%%
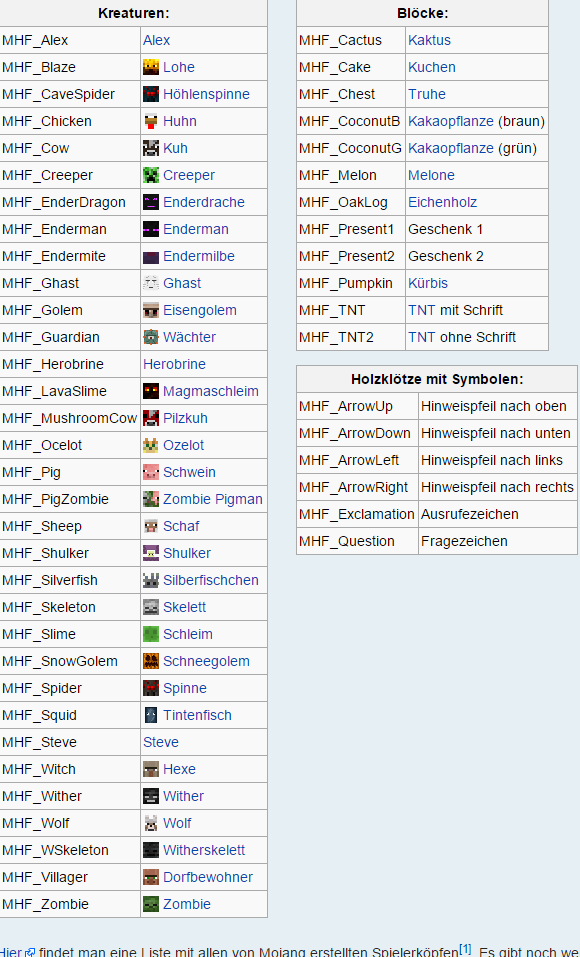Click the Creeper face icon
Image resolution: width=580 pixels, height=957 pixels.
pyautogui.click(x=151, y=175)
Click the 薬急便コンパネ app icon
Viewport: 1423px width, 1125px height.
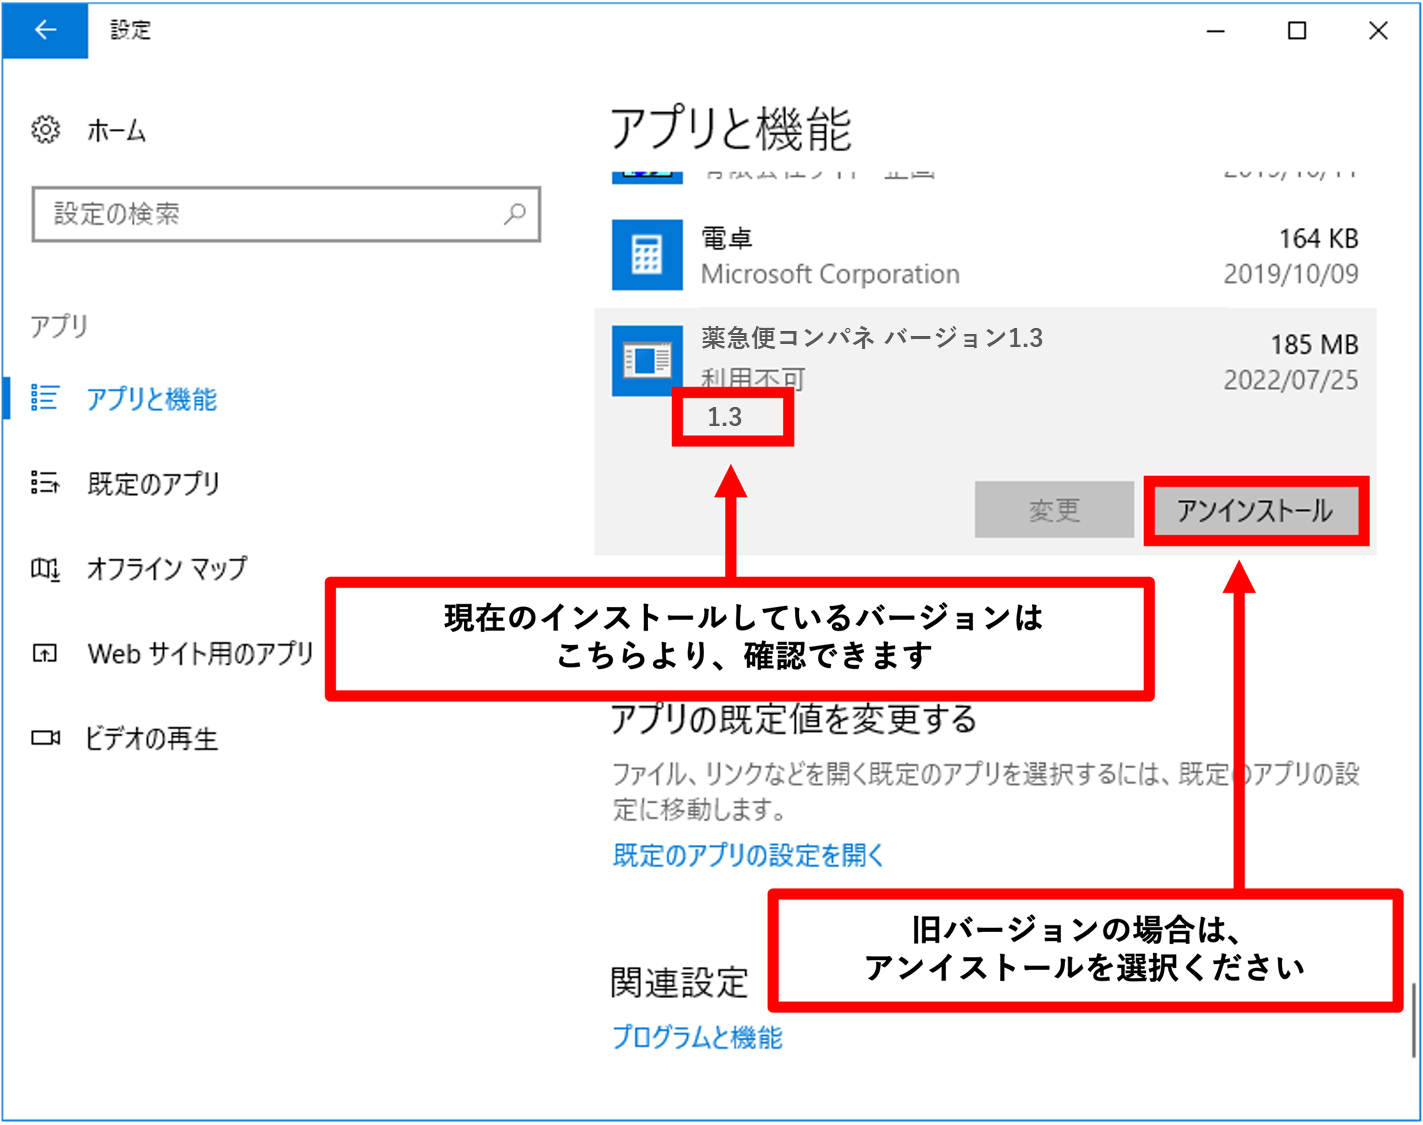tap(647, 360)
%%
%%
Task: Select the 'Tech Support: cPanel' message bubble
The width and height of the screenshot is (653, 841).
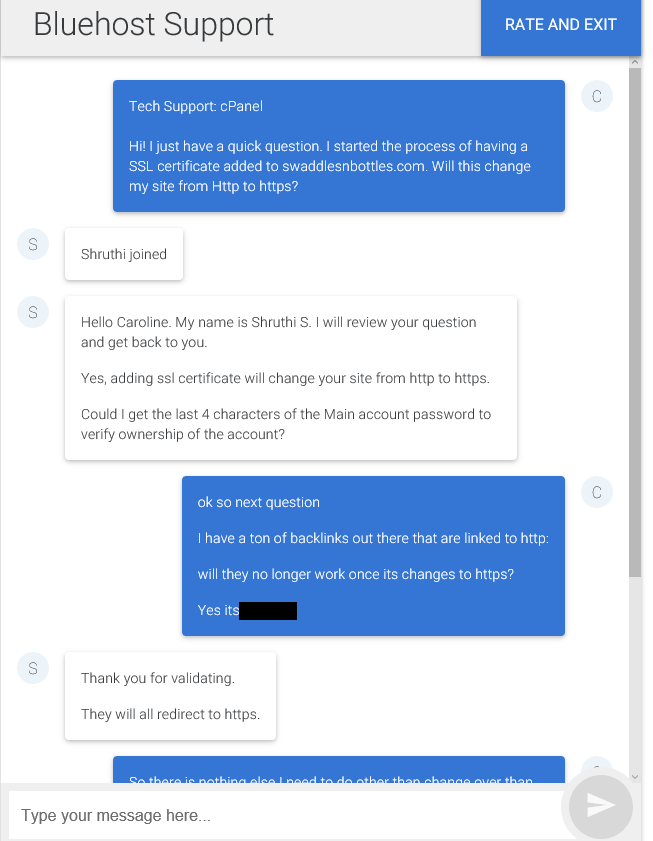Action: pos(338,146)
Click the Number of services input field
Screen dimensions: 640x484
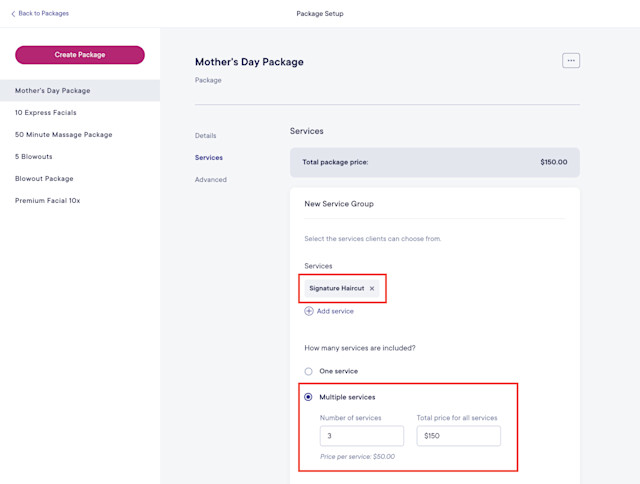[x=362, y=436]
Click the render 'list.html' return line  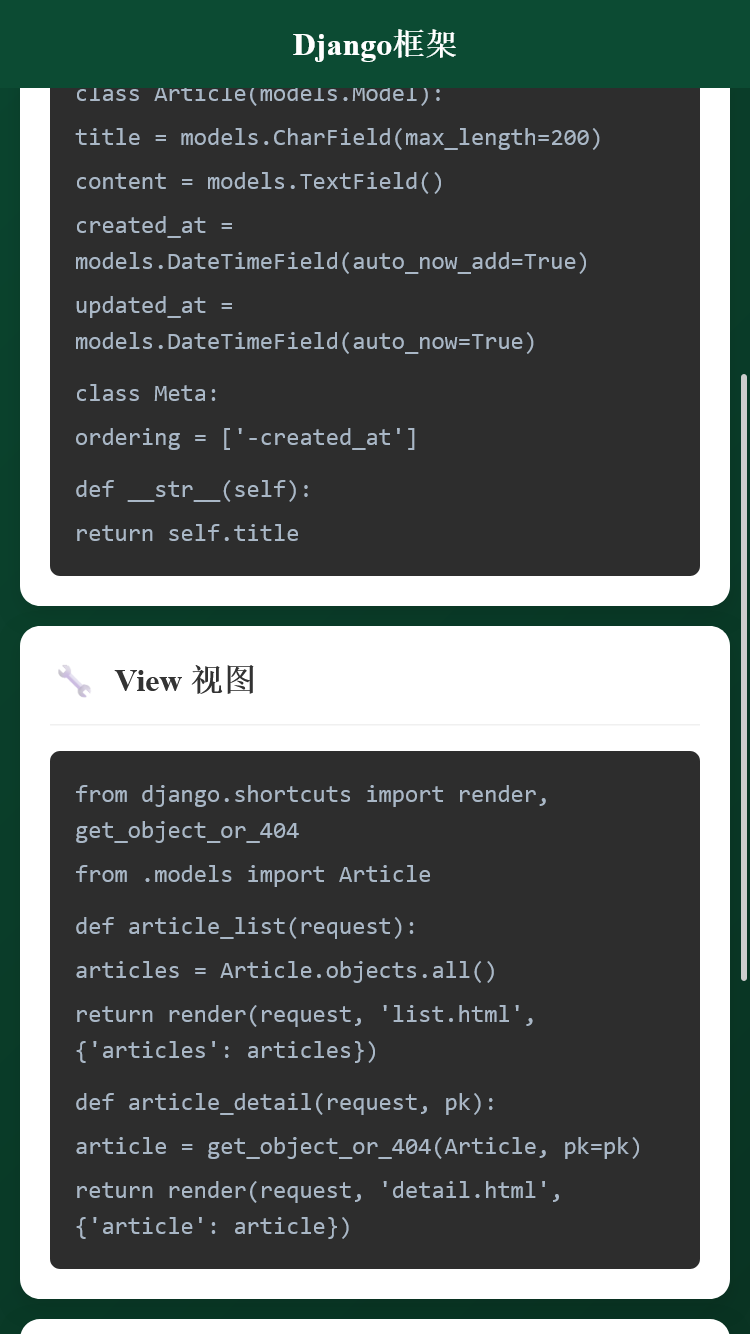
%%
GIVEN EXERCISE
Copy the records again from the line with "Task: Select the" to the line with "Click the render 'list.html' return line", both lines included, with the requests kept and every coordinate in the answers shifted by -48. Leave the pictures out.

TASK OUTPUT
Task: Select the 'Tech Support: cPanel' message bubble
The width and height of the screenshot is (653, 841).
Action: pos(290,98)
Click the Number of services input field
Screen dimensions: 640x484
[x=314, y=388]
Click the render 'list.html' return line  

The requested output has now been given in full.